6
$\begingroup$

I need to solve this :$ z^2 -6z + 25 = 0$

My book says 'complete the square' so :
1.$ (z - 6/2)^2 -36/4 + 25 $
2.$ (z - 3)^2 -9 + 25 $
3.$ (z - 3)^2 + 16 $

Now how exactly does the above turn into this:
$ 3\pm 4\imath $

Thanks so Much
Gideon

  • 0
    Well, it could have also bee$n$ presented as "factor quadratic so-and-so into linear factors".2010-10-23

4 Answers 4

6

I think your confusion here stems from the fact you're working with an expression, not an equation. You can only solve equations; it makes no sense to 'solve' an expression!

Edit: You seem to have just edited your post so the first line is an equation. Best to keep it in equation form throughout however.

I'm presuming you have:

$z^2 - 6z + 25 = 0$

Then, completing the square:

$(z - 6/2)^2 -36/4 + 25 = 0$

$(z - 3)^2 - 9 + 25 = 0$

$(z - 3)^2 = -16$

$z - 3 = \pm 4i$

$z = 3 \pm 4i$

  • 3
    @giddy: Th$a$t's right... Don't despair, just keep tackling these sorts of pro$b$lems and at some point it will "click", and you'll no longer find it a pain! :)2010-10-23
3

The square roots of -16 are $4i$ and $-4i$.


As a further hint to anybody who might encounter this sort of thing in the future, a polynomial with complex conjugate roots $\alpha$ and $\alpha^\ast$ will be of the form

$x^2-2(\Re\alpha)x+|\alpha|^2$

Note that $3^2+4^2=5^2=25$ and that $6=2\times 3$. Thus, once you verify that your quadratic has a negative discriminant, you can almost instantly write down the complex conjugate roots.

  • 0
    haha ok yea I see... when I wrote it down in my book and then _got it_ man I can be silly sometime!2010-10-24
1

Noldorin's answer pretty much covers what I'd say, but I would note that you can proceed in working with the expression until it is factored into linear terms and read off the zeros (the solutions to the equation $(z - 3)^2 + 16=0$) from there.

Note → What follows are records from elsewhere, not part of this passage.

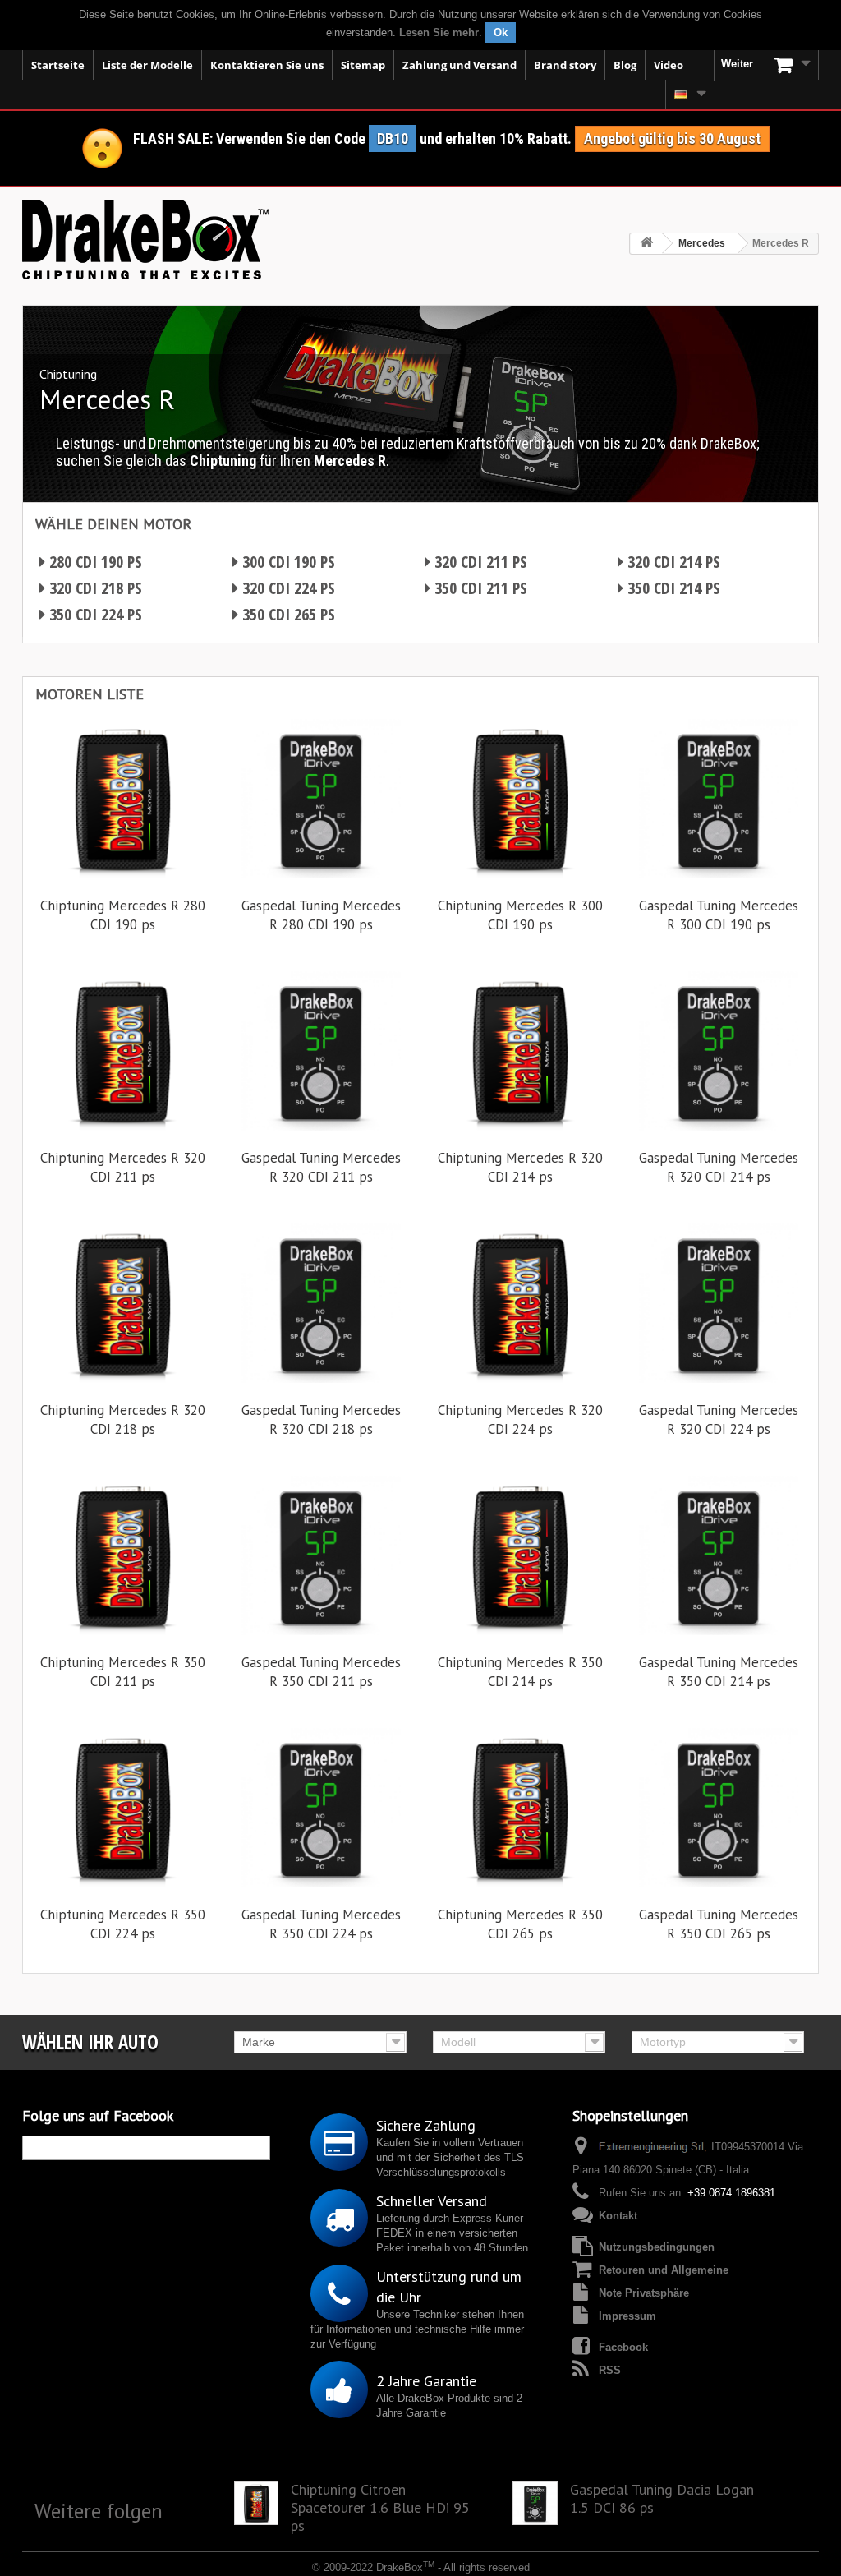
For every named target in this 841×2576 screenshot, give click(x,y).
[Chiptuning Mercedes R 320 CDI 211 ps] (122, 1051)
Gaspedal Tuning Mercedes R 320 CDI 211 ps (321, 1167)
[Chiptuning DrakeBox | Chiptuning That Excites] (145, 239)
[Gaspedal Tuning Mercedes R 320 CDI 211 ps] (321, 1051)
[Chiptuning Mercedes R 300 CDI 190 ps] (520, 798)
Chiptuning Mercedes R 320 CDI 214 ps (520, 1167)
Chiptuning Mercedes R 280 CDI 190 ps (122, 914)
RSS (610, 2370)
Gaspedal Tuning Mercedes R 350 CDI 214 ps (718, 1671)
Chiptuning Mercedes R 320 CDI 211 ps (122, 1167)
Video (668, 65)
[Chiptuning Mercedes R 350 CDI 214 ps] (520, 1555)
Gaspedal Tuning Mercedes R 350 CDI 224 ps (321, 1924)
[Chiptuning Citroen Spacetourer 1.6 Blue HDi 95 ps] (256, 2503)
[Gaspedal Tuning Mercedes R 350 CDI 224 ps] (321, 1807)
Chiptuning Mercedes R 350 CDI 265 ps (520, 1924)
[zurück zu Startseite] (646, 243)
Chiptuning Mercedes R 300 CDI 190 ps (520, 914)
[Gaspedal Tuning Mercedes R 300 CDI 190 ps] (718, 798)
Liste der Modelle (147, 65)
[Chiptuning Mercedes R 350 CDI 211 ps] (122, 1555)
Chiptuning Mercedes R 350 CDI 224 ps (122, 1924)
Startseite (58, 65)
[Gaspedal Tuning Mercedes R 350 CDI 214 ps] (718, 1555)
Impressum (627, 2316)
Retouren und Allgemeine (663, 2270)
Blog (625, 65)
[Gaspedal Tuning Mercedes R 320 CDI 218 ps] (321, 1303)
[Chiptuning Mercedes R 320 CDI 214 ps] (520, 1051)
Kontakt (618, 2216)
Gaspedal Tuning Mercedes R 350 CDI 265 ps (718, 1924)
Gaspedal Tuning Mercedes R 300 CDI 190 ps (718, 914)
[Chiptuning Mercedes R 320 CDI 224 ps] (520, 1303)
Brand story (565, 65)
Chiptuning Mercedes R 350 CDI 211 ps (122, 1671)
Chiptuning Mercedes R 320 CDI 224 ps (520, 1419)
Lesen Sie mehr (439, 32)
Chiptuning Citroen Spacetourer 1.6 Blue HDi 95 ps (380, 2508)
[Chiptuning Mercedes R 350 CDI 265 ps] (520, 1807)
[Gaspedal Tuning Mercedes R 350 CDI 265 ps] (718, 1807)
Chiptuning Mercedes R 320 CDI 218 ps (122, 1419)
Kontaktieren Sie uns (267, 65)
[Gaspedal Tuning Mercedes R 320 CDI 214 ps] (718, 1051)
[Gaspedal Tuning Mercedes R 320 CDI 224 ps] (718, 1303)
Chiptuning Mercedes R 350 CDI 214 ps (520, 1671)
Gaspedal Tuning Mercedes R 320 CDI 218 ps (321, 1419)
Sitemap (363, 65)
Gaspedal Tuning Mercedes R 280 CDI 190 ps (321, 914)
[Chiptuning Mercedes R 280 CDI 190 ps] (122, 798)
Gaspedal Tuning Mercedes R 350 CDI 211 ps (321, 1671)
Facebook (623, 2347)
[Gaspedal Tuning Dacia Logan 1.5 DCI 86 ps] (535, 2503)
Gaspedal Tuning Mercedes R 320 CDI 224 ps (718, 1419)
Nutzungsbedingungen (657, 2247)
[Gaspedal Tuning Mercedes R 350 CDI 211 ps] (321, 1555)
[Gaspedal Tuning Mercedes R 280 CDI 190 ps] (321, 798)
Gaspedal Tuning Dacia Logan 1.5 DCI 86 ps (662, 2499)
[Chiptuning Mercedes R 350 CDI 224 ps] (122, 1807)
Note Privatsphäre (644, 2293)
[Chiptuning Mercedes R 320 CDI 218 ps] (122, 1303)
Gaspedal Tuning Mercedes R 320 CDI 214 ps (718, 1167)
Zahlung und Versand (459, 65)
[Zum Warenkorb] (790, 65)
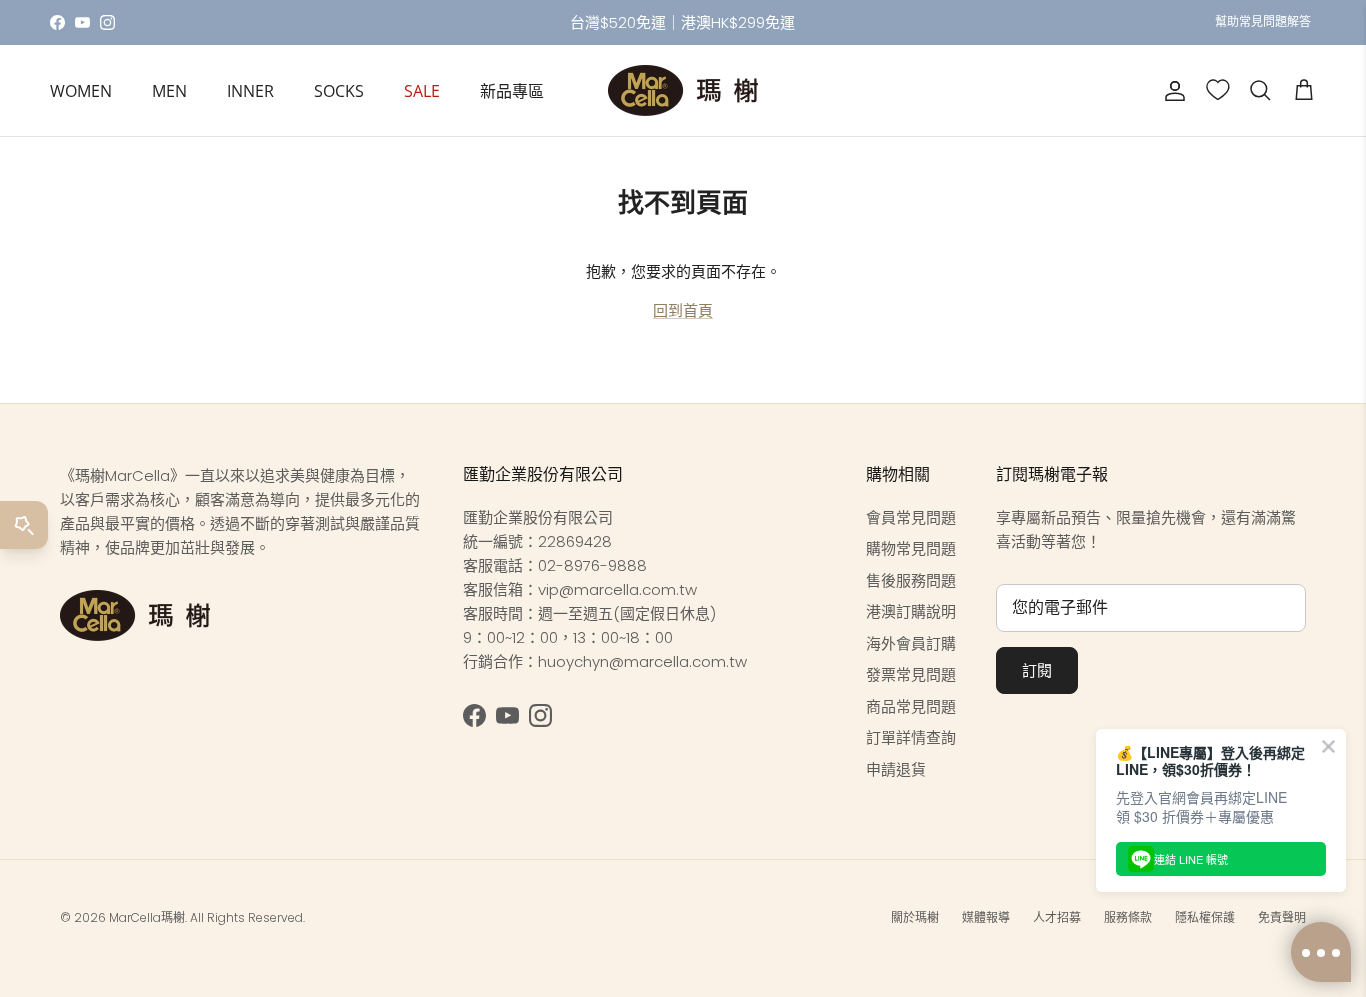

Continuing from $(z - 3)^2 + 16$: $\begin{align} (z - 3)^2 + 16 &= (z - 3)^2 - (-16) \\\\ &= (z - 3)^2 - (4i)^2 \\\\ &= ((z-3)-4i)((z-3)+4i) \\\\ &= (z-(3+4i))(z-(3-4i)) \end{align}$ So, the zeros of the expression are $3+4i$ and $3-4i$.

  • 0
    this does seem nice and easy since I forget how to complete the square.2010-10-24
0

You can also use the quadratic formula to compute the result elegantly, it goes like this :

$z^2 - 6z + 25 = 0 $

$ z = \frac { 6 \pm \sqrt{36 -100} } {2} $

$ = \frac{ 6 \pm 8i}{2} $

$= 3 \pm 4i $